*Requirements*.
[a] According to the Secundino Hernández interview, in what year and city was the painter born?
[b] List every topic the Secundino Hernández interview's introductory summary says he talks about.
[c] For each statement, say whether it agrees with the Secundino Hernández interview, and quote the deciding words: (i) The monochromatic studies are shown at a gallery in north London. (ii) Paso is his first solo exhibition at Victoria Miro. (iii) Exams at the Fine Arts Academy involved charcoal drawings of classical works.

:: Excerpt provided ::

Secundino Hernández: ‘As a painter you have to have the courage to not be afraid of change’

Secundino Hernández talks about his academic origins, the delicate equilibrium he seeks between accident and control, the quintessentially Spanish spirit of his painting, and his current exhibition, Paso, at Victoria Miro, London

by ANGERIA RIGAMONTI di CUTÒ

In his second solo exhibition at Victoria Miro, Secundino Hernández (b1975, Madrid) exploits two distinct gallery spaces to present continuities and novelties in his investigation of the possibilities of painting. The kinetic thrust of the exhibition’s title, Paso (step), suggests Hernández’s movement between abstraction and figuration, testing and perhaps refuting them as distinct categories. His exploration of that distinction, assuming that it even exists, emerges with particular allure in his quasi-portraits, intimations of faces fashioned in some cases with a bare minimum of paint. Not easily discernible in reproduction is Hernández’s adroit exploitation of the canvas itself, a compositional element he puts to work as much as his expansive colour and graphic verve. The prominent presence of the canvas emerges not only in his imaginary, fresco-like portraits, but also in the restrained, monochromatic studies displayed at the Wharf Road gallery in north London. In potent contrast with these spare, black-and-white works, looms his most monumental, assertively carnal palette work yet.

Angeria Rigamonti di Cutò: “Academic” now seems like an antiquated concept in reference to art yet you had an academic training: how much of an effect did that have on your later development as a painter? There is a strong component of controlled, even virtuosic, draughtsmanship in your work.

Secundino Hernández: When I was studying, we did exams based on making charcoal drawings of classical works, which should give an idea of how academic the approach was at the Fine Arts Academy. That was at a time when people were starting to work in video, performance art, at least in other parts of Spain, but not in Madrid. At the time, we always felt we wanted to be somewhere else, somewhere more modern, more in touch with technology. But in time I realised I was lucky to have gained that knowledge, of drawing in particular, which is the basis of everything.

:::
:: Supplied information ::

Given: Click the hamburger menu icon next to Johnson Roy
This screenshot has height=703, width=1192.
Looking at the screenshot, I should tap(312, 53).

:::

*The replies*.
[a] 1975, in Madrid.

[b]
- His academic origins
- The delicate equilibrium he seeks between accident and control
- The quintessentially Spanish spirit of his painting
- His current exhibition, Paso, at Victoria Miro, London

[c]
(i) Yes: "displayed at the Wharf Road gallery in north London"
(ii) No: "In his second solo exhibition at Victoria Miro"
(iii) Yes: "we did exams based on making charcoal drawings of classical works"